The PGA Championship
Tiger Woods spend more time in the long grass than he wanted at the PGA Championship.
Tiger Woods spend more time in the long grass than he wanted at the PGA Championship. (Photo: Getty Images)

Out of the Woods

After his worst showing ever in a major, Tiger searches for answers as long off-season awaits

ROCHESTER, New York (AP) -- Tiger Woods was on the practice green about an hour before his final round in the PGA Championship when he looked over at a large clock.

"I'm playing so early, I can get home and watch the finish," he said.

Majors used to end with Woods at the closing ceremony, not on his couch.

He usually hoisted a trophy, smiled for the cameras and answered questions about his quest to win more major championships than the record 18 belonging to Jack Nicklaus.

Now he's finishing early enough to fly home to Florida and camp out in front of the television while someone else comes up with a winning shot that will be talked about for years.

No one could have imagined that Shaun Micheel, who was No. 169 in the world ranking and whose best tournaments were the ones Woods didn't play, would win more majors this year.

Ditto for Ben Curtis.

Not many would have ventured that Woods would be shut out of the Grand Slam for the first time since 1998, or that his drought would reach six majors.

"I just haven't gotten it done," Woods said. "That's part of playing."

It's still too early to call it a slump. Woods has won four times this year, and Nicklaus went twice as many majors without winning in his prime.

Still, the results alone are difficult to ignore.

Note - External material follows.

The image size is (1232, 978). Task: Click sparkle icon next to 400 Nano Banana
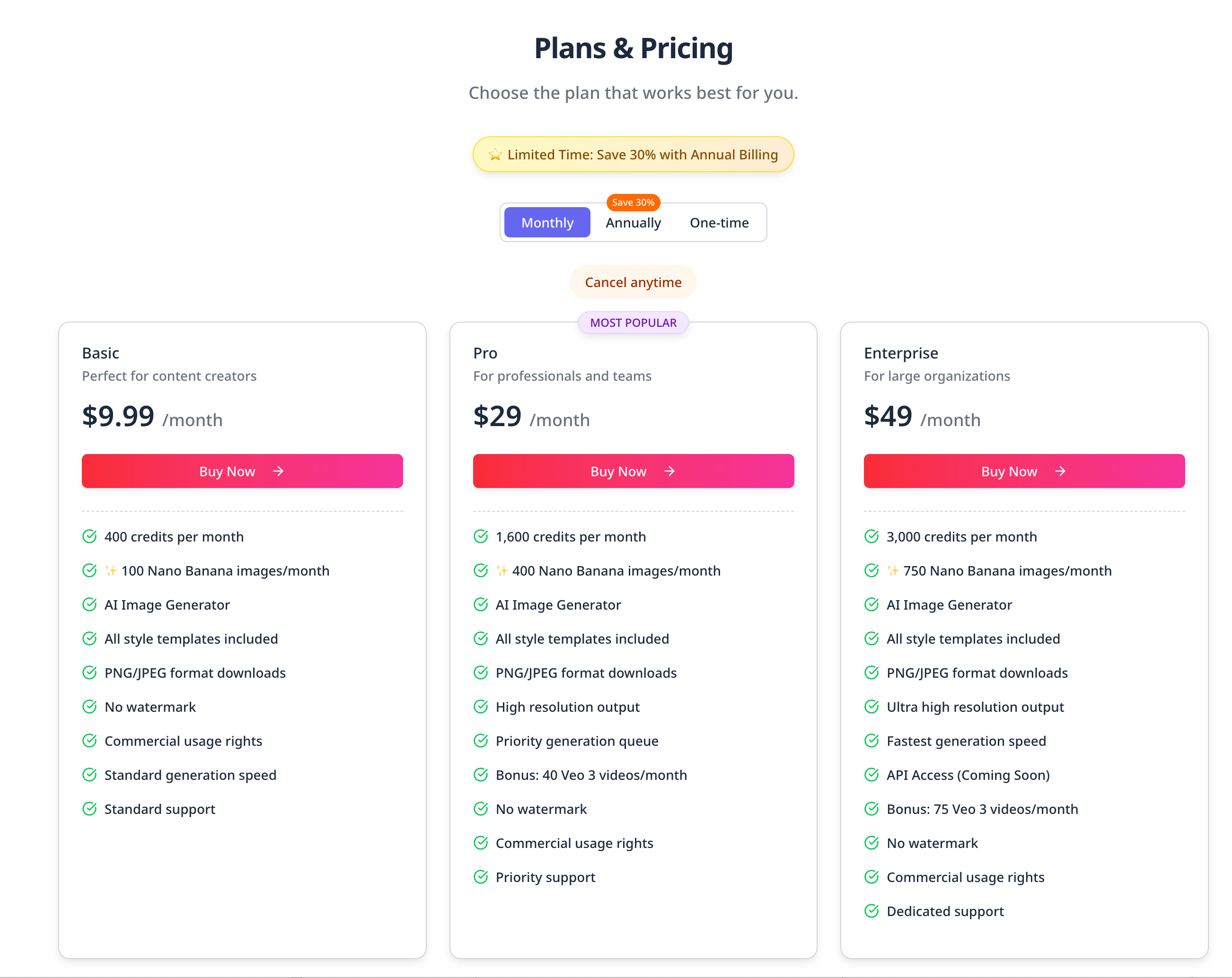point(502,571)
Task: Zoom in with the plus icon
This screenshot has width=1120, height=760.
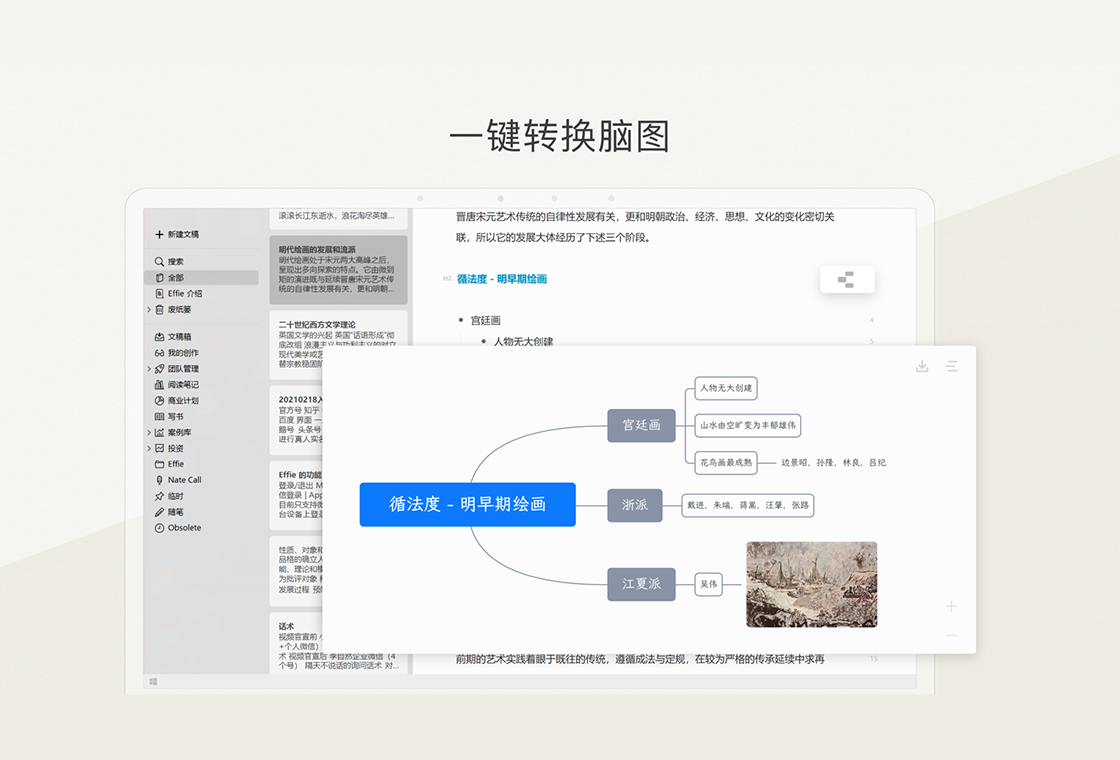Action: pos(951,606)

The PGA Championship was his worst major since he turned pro. Woods tied for 39th at 12-over-par 292, a whopping 16 shots behind Micheel. He shot over par all four rounds, only the third time that has happened in a major. He averaged a bogey every four holes.

For the season, Woods was 18 over par in the majors. For the first time in his career, he failed to finish under par in any of the Grand Slam events.

After closing with a 73 in the final round at Oak Hill, Woods walked down a brick path toward the scoring room and told a small group of reporters that the "suffering is over."

It wasn't clear if he was talking about Oak Hill or 2003.

"You're going to have a couple months that you're going to play poorly," said Adam Scott of Australia, who often plays morning practice rounds with Woods.

"When he doesn't play well, he's 18 over par in the majors for one year," Scott said. "When other guys don't play well, it's usually 40 or 50 over par."

Trouble is, Woods isn't compared with anyone but himself. Expectations are higher for him than any other player -- perhaps any other in history.

Still, the PGA Championship revealed plenty of problems.

Putting usually determines whether Woods has a chance to win -- sometimes, it's a question of how much. This time, it only kept bad scores from being worse.

"Every putt I had inside 10 feet, I pretty much buried," Woods said. "But most of those were pars. I putted great just to make the cut."

His biggest issue was getting the ball in play, no matter what driver was in his hands. And Woods rarely hit the ball the right distance.

Woods hasn't seen Butch Harmon since early this year when he was getting ready to return to the PGA Tour from knee surgery. If that has become a problem, Woods isn't letting on.

"I know my swing," he said in the locker room after the third round.

He set down a large box of shoes, then demonstrated his swing over and over -- the arms coming down into the shot and matching the turn of his hips. If his hips rotate too quickly, his arms lag behind and he has to compensate.

"I'm just not matching up," Woods said. "My arm speed, my body speed ... it's just not quite there."

It wasn't a problem in 2000, when Woods played the four majors in 53 under par and won three of them. It wasn't a problem the first half of last year, when he won the Masters and U.S. Open to give him seven majors in the last 11 played.

"It's a feeling," Woods said. "And once you've found it, you just carry it with you the rest of the trip. Now, it goes in stretches."

Asked when he last felt this uncomfortable over the ball, Woods smiled.

"This year," he said. "The Buick Open (a tie for second). The Western Open, which I won because I made everything. I hit it really good at the British, I just couldn't make a putt on the back nine."

The PGA Championship behind him, Woods looked ahead to the final three months of the season that include two World Golf Championships, a new $5 million tournament outside Boston that ends on Labor Day, the season-ending Tour Championship.

"You've got so many big events coming up," he said.

The words rang hollow because none of those tournaments is a major. None will get him closer to Nicklaus' record. Woods is stuck on eight majors.

And he already was bracing for seven months of questions about the majors.

"The guy is still a freak," Scott said. "And he'll get his swing thought out. You just don't hit it good all the time."

Woods found that out the hard way this year.

The last time he finished a year without a major, he was still working through an overhaul of his swing. He contended in the '98 majors more often than he did in 1997, when he won his first major at the Masters with a 12-stroke victory.

Things were different then.

"At the time, I had won only one major," he said. "It wasn't like I had won a whole bunch of majors and had expectations like I do now."